With unemployment at formidable levels and the economy doing weird, covid-related reversals, I think we can all agree that the job hunt is a pretty hard slog right now. Amidst all that, you know what workers really don’t need? A LinkedIn inbox full of malware. Yeah, they don’t need that at all.
Nevertheless, that is apparently what some may be getting, thanks to one group of cyber-assholes.
Security firm eSentire recently published a report detailing how hackers connected to a group dubbed “Golden Chickens” (I’m not sure who came up with that one) have been waging a malicious campaign that preys on job-seekers’ desire for the perfect position.
These campaigns involve tricking unsuspecting business professionals into clicking on job offers that are titled the same thing as their current position. A message, slid into a victim’s DMs, baits them with an “offer” that is really rigged with a spring-loaded .zip file. Inside that .zip is a fileless malware called “more_eggs” that can help hijack a targeted device. Researchers break down how the attack works:
…If the LinkedIn member’s job is listed as Senior Account Executive—International Freight the malicious zip file would be titled Senior Account Executive—International Freight position (note the “position” added to the end). Upon opening the fake job offer, the victim unwittingly initiates the stealthy installation of the fileless backdoor, more_eggs.
G/O Media may get a commission
Whoever they are, the “Chickens” probably aren’t conducting these attacks themselves. Instead, they are pedaling what would be classified Malware-as-a-service (MaaS)—which means that other cybercriminals purchase the malware from them in order to conduct their own hacking campaigns. The report notes that it is unclear who exactly is behind the recent campaign.
A backdoor trojan like “more_eggs” is basically a program that allows other, more destructive kinds of malware to be loaded into the system of a device or computer. Once a criminal has used the trojan to gain a toehold into a victim’s system, they can then deploy other stuff like ransomware, banking malware, or credential stealers, to wreak more extensive havoc on their victim.
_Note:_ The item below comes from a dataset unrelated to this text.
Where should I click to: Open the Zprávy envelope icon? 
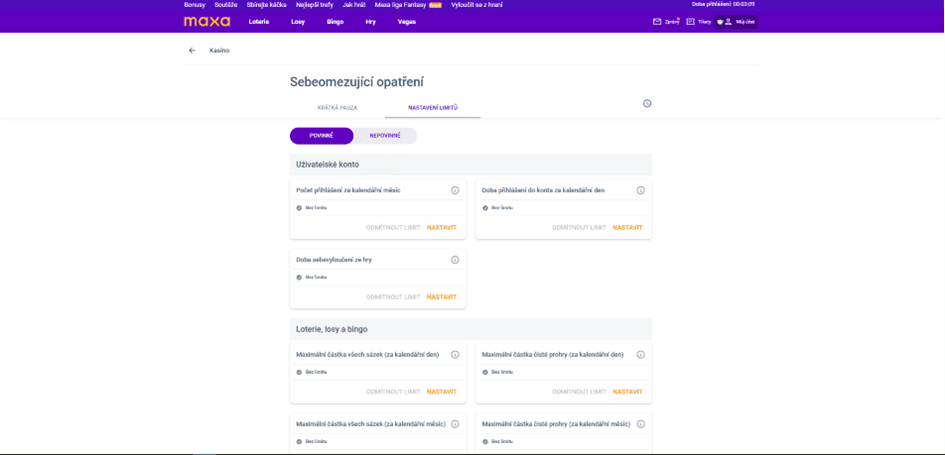coord(658,22)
Rob McLeod, Sr. Director of the Threat Response Unit (TRU) for eSentire, called the activity “particularly worrisome” given how the compromise attempts could pose a “formidable threat to businesses and business professionals.”
“Since the COVID pandemic, unemployment rates have risen dramatically. It is a perfect time to take advantage of job seekers who are desperate to find employment. Thus, a customized job lure is even more enticing during these troubled times,” McLeod said.
We reached out to LinkedIn to see what their take on this whole situation is and will update this story if they reply. Considering that employers don’t usually just offer you a job, you would think this campaign wouldn’t be too hard to avoid. Yet people click on random stuff on the internet all the time—usually out of curiosity, if nothing else. Suffice it to say, if you get a job offer that seems too good to be true, probably best to steer clear.
UPDATE, 9:12 p.m. When reached by email, a LinkedIn spokesperson provided the following statement:
“Millions of people use LinkedIn to search and apply for jobs every day — and when job searching, safety means knowing the recruiter you’re chatting with is who they say they are, that the job you’re excited about is real and authentic, and how to spot fraud. We don’t allow fraudulent activity anywhere on LinkedIn. We use automated and manual defenses to detect and address fake accounts or fraudulent payments. Any accounts or job posts that violate our policies are blocked from the site.”